• _Work to do_: Pull out each line in the records below that contains the string "volume". Treat uppercase and lowercase letters as different.
### Material for this task
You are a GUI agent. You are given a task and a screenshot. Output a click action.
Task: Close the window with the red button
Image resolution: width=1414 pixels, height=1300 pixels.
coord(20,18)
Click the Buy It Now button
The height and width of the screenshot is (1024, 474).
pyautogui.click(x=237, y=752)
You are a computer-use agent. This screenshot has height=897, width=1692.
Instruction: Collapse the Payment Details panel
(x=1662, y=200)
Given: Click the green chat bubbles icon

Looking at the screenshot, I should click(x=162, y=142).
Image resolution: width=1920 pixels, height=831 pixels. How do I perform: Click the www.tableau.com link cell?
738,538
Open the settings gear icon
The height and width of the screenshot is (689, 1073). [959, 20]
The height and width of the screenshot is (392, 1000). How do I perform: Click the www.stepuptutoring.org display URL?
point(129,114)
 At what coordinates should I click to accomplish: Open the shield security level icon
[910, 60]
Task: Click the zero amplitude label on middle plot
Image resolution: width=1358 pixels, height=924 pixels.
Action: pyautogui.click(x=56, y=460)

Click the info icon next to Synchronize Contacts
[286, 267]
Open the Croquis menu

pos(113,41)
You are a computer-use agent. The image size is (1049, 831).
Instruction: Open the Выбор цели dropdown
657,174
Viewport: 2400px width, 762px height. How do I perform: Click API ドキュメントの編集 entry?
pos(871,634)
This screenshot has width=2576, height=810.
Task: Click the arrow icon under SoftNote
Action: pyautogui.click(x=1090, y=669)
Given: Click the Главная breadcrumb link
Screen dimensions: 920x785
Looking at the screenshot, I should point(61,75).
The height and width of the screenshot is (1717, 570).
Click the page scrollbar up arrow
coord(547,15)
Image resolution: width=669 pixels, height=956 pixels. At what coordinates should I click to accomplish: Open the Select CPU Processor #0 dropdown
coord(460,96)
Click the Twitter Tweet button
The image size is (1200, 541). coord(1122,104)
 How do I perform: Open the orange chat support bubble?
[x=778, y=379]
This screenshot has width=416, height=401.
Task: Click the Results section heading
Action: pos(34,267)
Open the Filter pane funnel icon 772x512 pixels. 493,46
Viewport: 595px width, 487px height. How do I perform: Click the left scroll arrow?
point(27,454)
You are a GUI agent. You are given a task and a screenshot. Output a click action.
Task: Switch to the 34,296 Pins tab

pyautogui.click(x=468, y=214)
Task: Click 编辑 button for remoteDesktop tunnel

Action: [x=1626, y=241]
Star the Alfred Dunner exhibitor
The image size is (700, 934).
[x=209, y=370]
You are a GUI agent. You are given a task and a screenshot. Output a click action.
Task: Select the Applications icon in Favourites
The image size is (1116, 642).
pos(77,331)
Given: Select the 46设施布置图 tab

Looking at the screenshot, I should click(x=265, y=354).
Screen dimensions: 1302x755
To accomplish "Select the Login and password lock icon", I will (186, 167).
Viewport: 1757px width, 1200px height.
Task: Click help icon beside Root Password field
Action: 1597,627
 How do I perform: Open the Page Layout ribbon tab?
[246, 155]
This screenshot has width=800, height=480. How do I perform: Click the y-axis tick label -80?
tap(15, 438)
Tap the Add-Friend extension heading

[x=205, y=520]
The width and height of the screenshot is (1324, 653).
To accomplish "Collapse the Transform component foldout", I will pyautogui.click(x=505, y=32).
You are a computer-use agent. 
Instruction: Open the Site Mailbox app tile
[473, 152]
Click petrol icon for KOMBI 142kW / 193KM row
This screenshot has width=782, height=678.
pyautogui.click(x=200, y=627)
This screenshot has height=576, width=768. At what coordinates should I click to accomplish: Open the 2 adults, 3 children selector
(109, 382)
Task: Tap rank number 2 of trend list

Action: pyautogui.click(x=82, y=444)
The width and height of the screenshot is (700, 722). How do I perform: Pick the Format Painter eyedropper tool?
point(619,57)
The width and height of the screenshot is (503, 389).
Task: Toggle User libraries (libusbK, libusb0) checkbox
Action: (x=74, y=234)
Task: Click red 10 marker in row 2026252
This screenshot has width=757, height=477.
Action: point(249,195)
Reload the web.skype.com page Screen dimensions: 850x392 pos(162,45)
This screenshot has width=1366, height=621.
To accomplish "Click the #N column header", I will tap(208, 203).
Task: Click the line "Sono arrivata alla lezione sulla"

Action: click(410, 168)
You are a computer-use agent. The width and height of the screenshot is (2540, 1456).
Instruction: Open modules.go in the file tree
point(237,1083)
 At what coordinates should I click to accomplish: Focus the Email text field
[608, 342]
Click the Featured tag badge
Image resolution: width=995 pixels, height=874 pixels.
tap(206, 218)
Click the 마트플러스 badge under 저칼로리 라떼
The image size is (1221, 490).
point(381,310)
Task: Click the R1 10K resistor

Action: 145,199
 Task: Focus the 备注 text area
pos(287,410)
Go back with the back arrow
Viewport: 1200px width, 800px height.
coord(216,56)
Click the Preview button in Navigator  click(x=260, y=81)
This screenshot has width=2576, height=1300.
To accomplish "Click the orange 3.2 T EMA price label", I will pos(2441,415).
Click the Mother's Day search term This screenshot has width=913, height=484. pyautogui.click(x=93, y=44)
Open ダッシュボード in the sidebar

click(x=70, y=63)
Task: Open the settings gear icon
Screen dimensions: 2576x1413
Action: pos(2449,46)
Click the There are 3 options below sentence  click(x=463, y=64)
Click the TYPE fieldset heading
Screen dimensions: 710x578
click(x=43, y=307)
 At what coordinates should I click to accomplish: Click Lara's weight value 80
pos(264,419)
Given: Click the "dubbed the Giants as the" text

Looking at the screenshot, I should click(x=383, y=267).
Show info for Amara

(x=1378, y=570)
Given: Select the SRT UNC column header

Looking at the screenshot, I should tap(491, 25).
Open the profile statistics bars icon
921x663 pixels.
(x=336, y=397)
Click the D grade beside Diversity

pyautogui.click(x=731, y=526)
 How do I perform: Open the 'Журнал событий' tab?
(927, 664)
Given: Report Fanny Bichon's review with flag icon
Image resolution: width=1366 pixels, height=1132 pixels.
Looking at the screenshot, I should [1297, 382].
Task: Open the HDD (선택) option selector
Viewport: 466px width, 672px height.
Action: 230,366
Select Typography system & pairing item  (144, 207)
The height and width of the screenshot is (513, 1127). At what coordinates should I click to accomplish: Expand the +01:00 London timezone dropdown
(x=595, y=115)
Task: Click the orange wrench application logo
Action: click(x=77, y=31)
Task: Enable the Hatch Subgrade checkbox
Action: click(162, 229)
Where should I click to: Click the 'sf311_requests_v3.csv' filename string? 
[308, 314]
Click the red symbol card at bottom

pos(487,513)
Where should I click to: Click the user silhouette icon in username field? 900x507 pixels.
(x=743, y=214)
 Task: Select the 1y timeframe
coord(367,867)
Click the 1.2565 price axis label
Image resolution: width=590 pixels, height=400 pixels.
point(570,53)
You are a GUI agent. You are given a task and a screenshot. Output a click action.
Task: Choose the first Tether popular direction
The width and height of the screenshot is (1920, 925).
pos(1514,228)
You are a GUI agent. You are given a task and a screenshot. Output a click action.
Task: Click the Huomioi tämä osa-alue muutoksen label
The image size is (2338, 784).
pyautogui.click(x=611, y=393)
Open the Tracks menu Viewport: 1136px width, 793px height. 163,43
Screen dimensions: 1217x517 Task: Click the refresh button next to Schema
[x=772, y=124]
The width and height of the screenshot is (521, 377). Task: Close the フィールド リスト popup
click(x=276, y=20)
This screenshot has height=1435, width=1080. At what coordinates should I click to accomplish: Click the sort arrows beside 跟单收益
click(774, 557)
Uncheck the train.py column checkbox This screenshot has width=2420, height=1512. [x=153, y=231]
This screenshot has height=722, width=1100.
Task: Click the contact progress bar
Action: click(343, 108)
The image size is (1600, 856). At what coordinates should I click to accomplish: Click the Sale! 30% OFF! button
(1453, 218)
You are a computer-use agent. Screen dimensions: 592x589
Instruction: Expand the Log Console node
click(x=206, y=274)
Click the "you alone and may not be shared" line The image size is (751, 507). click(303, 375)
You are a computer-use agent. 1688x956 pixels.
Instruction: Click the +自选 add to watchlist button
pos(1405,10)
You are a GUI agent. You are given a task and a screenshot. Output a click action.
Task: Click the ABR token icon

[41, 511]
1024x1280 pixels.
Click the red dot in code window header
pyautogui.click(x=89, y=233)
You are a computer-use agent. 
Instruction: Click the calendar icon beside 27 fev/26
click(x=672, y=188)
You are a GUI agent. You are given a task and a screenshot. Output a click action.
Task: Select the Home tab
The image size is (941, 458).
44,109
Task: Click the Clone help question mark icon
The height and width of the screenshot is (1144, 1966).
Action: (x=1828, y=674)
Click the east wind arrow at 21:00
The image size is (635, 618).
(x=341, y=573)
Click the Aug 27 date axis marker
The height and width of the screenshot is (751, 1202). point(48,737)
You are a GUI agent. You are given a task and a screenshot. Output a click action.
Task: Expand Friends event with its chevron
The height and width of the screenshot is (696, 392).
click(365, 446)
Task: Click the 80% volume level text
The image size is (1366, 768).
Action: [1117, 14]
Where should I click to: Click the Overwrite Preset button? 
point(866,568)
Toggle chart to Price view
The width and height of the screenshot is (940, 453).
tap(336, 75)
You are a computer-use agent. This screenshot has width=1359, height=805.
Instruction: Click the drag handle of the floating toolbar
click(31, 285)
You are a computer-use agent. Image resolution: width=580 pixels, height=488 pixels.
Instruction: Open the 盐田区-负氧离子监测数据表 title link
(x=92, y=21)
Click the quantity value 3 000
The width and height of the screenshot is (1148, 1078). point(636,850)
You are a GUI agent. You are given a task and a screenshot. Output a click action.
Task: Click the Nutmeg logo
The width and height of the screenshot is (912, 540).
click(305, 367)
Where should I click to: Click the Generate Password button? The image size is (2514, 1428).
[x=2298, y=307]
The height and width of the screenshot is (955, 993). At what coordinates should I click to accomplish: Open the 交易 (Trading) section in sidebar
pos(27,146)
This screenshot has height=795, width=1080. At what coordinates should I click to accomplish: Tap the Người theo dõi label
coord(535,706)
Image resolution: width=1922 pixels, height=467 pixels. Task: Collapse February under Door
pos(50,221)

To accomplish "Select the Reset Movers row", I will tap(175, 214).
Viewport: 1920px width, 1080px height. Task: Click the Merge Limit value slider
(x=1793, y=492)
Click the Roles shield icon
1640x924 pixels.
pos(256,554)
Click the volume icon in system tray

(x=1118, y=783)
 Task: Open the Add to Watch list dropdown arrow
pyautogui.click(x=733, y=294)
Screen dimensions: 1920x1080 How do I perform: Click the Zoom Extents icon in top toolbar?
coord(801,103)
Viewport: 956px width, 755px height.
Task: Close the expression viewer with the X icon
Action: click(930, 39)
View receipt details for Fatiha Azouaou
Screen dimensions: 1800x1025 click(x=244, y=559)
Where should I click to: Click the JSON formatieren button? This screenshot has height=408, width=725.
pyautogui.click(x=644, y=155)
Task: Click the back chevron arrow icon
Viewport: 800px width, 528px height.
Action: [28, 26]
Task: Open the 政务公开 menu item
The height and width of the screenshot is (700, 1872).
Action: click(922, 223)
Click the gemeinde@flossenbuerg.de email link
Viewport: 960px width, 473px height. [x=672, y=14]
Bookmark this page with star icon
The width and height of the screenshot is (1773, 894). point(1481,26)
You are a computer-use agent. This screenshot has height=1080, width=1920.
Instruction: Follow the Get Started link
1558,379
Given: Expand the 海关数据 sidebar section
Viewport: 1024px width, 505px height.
######
• _Reply_:
Task: Click the 80% volume level text
Click the volume icon in system tray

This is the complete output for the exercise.